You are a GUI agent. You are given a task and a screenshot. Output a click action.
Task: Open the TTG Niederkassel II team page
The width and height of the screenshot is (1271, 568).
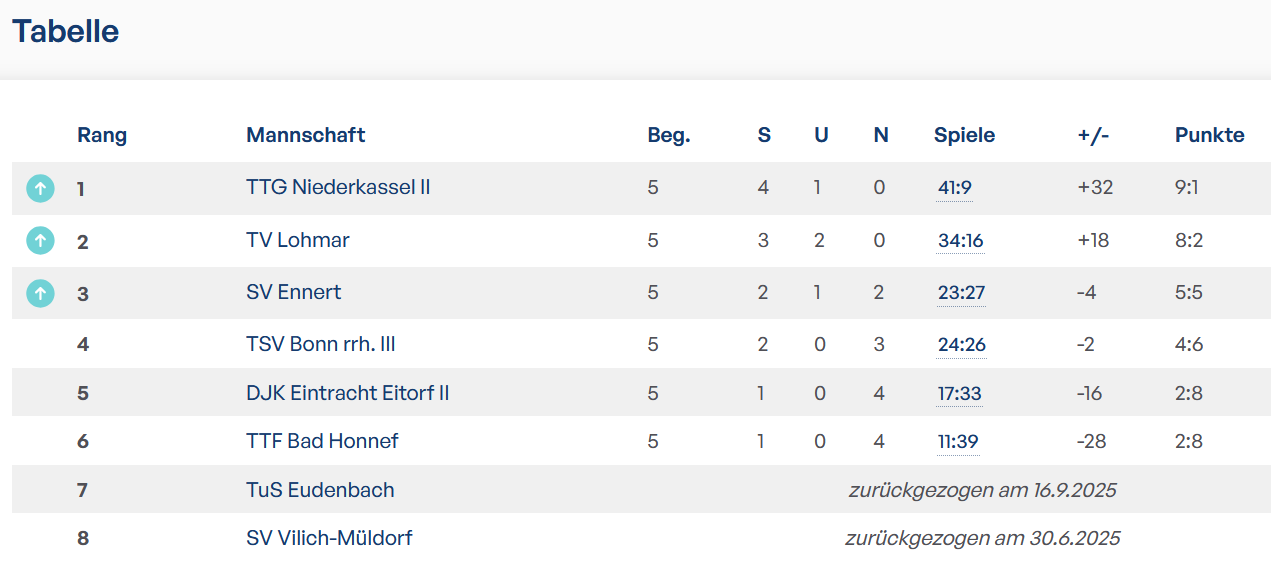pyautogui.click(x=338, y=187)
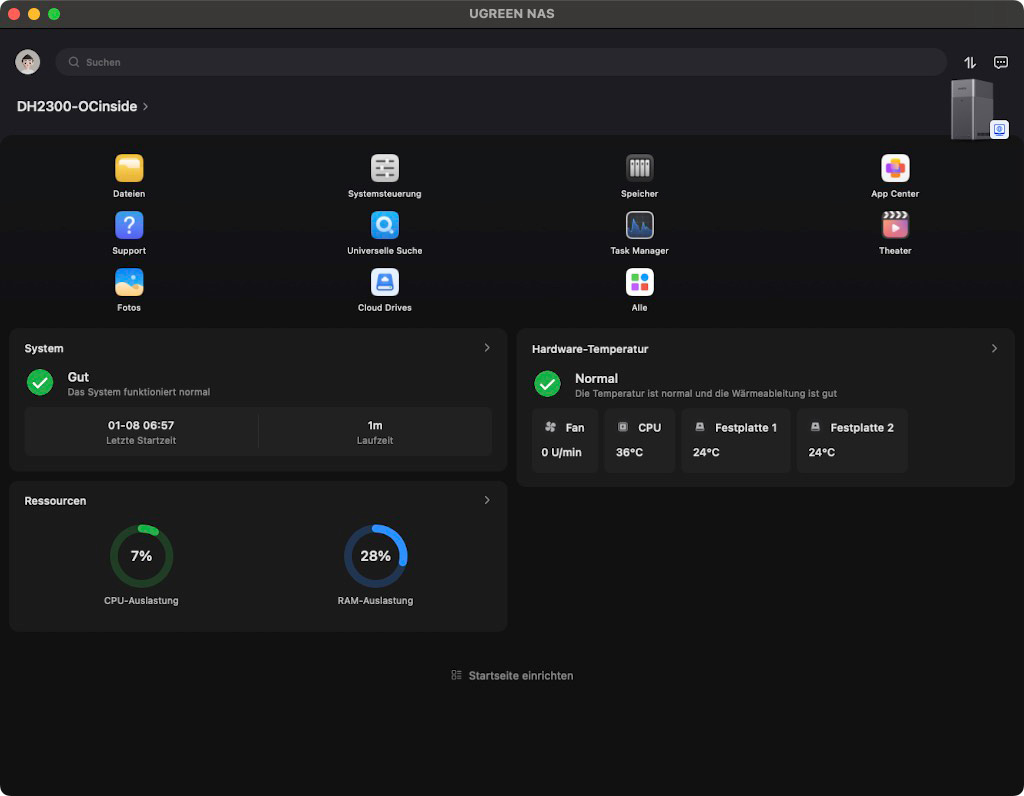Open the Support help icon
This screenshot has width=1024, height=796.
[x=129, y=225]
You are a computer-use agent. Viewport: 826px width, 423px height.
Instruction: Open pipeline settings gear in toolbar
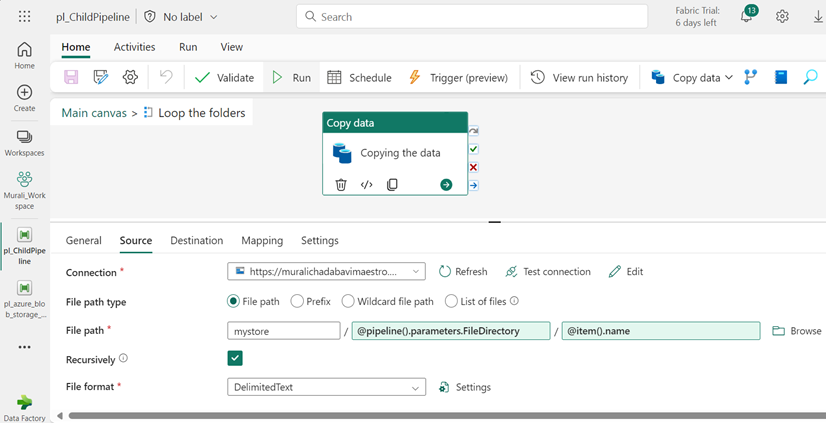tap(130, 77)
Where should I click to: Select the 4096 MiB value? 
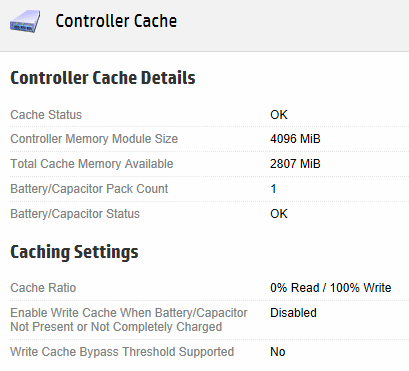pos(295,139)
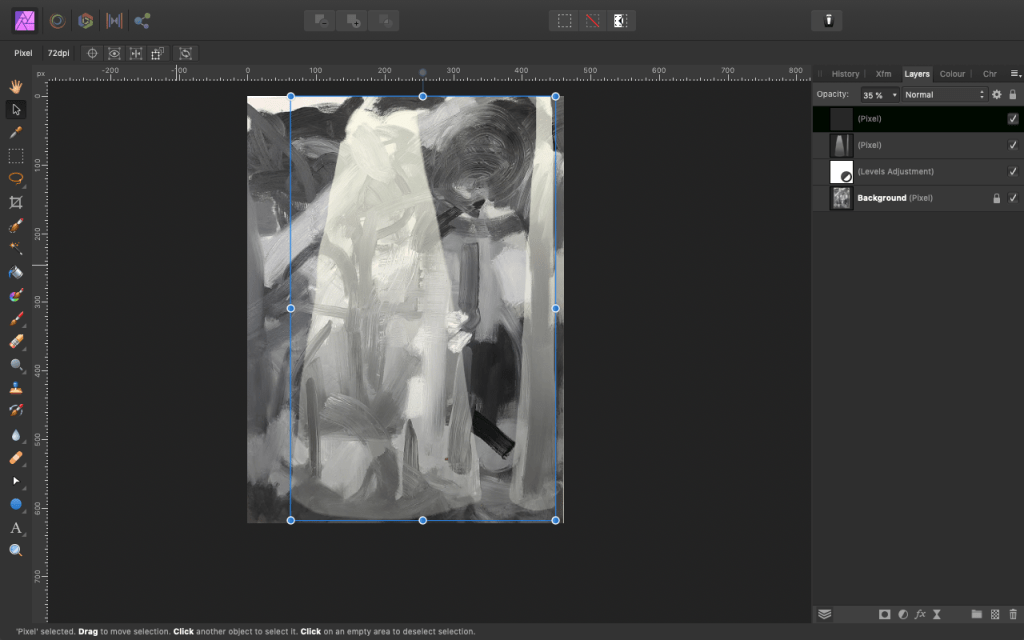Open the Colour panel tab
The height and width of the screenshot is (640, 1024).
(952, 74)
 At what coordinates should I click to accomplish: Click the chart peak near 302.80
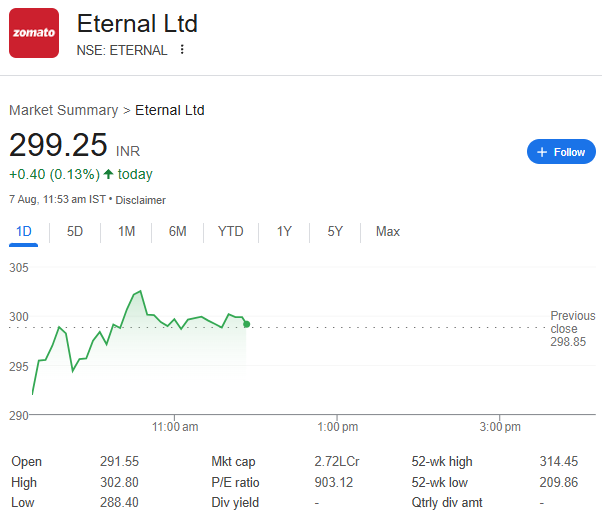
------------------------
## YOUR GOAL
Copy out the full material exactly. Pictures should not appear in it.

## ANSWER TO THIS PROBLEM
You are a GUI agent. You are given a task and a screenshot. Output a click action.
Task: Open the TTG Niederkassel II team page
The width and height of the screenshot is (1271, 568).
pyautogui.click(x=338, y=187)
Open the Support help icon
This screenshot has width=1024, height=796.
[x=129, y=225]
You are a computer-use agent. Viewport: 826px width, 423px height.
Instruction: Open pipeline settings gear in toolbar
tap(130, 77)
Where should I click to: Select the 4096 MiB value? 
pos(295,139)
Open the Colour panel tab
The height and width of the screenshot is (640, 1024).
(952, 74)
 At what coordinates should I click to accomplish: Click the chart peak near 302.80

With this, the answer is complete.